His comments on NATO and European security appeared in several international media outlets including an interview on LNK Info TV in Lithuania, one with Anne Will, and articles in the Frankfurter Allgemeine Zeitung in Germany. In a BBC interview, Hodges said that Brexit could threaten the NATO alliance. He co-authored a book with General John R. Allen and Julian Lindley-French, Future War and the Defence of Europe, in 2021. Hodges endorsed Joe Biden in the 2020 U.S. presidential election in an op-ed with Ambassador Robert A. Mandell and Lieutenant General Donald M. Campbell Jr. He has spoken about the 1st South Carolina Volunteer Infantry Regiment (Colored). As of 2018, he is an advisory board member of Spirit of America, a 501(c)(3) organization.

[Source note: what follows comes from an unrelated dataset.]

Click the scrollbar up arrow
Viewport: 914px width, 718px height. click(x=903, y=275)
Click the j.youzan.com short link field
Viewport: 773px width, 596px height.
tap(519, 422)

Hodges's commentary on foreign militaries like his assessment on the strategic weaknesses of Russia's armed forces has been distributed by news agencies such as Times Radio. In September 2022, he penned an op-ed for The Daily Telegraph in which he argued that Russia would lose in its war against Ukraine at a comprehensive level which will be followed by the disintegration of the Russian Federation. He labeled the failures of governance under President Vladimir Putin as the trigger of a "crisis of confidence" without an easy or simple outcome.

In October 2023, Hodges claimed that Russia was working with Iran to orchestrate the Gaza war. In November 2023, he opposed a permanent ceasefire in the Gaza war.

==Personal life==
Hodges has two adult children and speaks German. He endorsed Janelle Stelson in her 2024 run for Senate and Kamala Harris in the 2024 United States presidential election.